With Offices Sitting Empty, Landlords Are ‘Handing Back the Keys’

Some of the biggest names in commercial real estate, like Brookfield and Blackstone, have defaulted on mortgages

By Peter Eavis

Office landlords, hit hard by the work-from-home revolution, are resorting to a desperate measure in the real estate world: “handing back the keys.”

When this happens, the landlord stops paying the mortgage on the office building or declines to refinance it. The bank or investors who made the loan then repossess the building.

Some of the biggest names in commercial real estate, like Brookfield and Blackstone, have defaulted on mortgages and have started or completed the process of handing back the keys on office towers. The tactic reveals both the depth of the problems in the office market and the ability of big property companies to push much of the financial pain onto others — in this case, banks and other lenders.

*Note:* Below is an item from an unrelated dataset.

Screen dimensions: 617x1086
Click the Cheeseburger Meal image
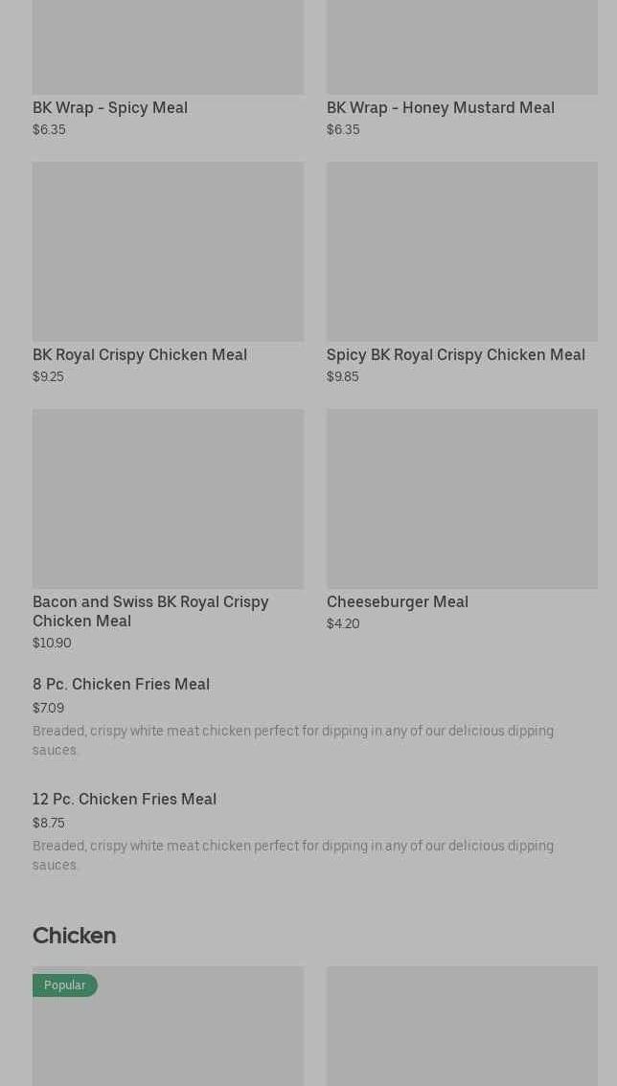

Since the pandemic began, office employees showed they could get their jobs done from home, and many have been reluctant to come back. And companies realized they could save a lot of money by renting less office space, making many office towers unprofitable for their owners and turning many business districts into ghost towns. About 23% of office space in the United States was vacant or available for sublet at the end of November, according to Avison Young, a real estate services firm, compared with 16% before the pandemic.

Handing back the keys is a drastic move, but it makes sense because it can limit a landlord’s losses on a building.

Take a property company that bought an office tower for $100 million just before the pandemic, investing $25 million of its own money and borrowing $75 million. If the building is hemorrhaging tenants and now has a value of $45 million, the landlord’s initial investment could be worth zero — and the lower rent income may not be enough to cover the building’s costs.

Rather than continue to pay interest and other expenses, the landlord can decide to default on the loan, which means the lenders get the beleaguered building. And in theory, the lenders could end up with a $30 million loss — the difference between the amount they lent ($75 million) and the resale value of the building ($45 million).

Today’s handing back the keys is reminiscent of the term “jingle mail,” which became notorious after the financial crisis of 2008 when homeowners abandoned their homes — and supposedly sent their keys back to their banks — because their homes were worth far less than what they owed on the mortgage.

But there is a difference: Big property companies can keep doing business after they default and are even considered savvy for jettisoning distressed buildings. But homeowners who stopped paying their mortgages suffered a huge hit to their credit ratings and had to find somewhere else to live.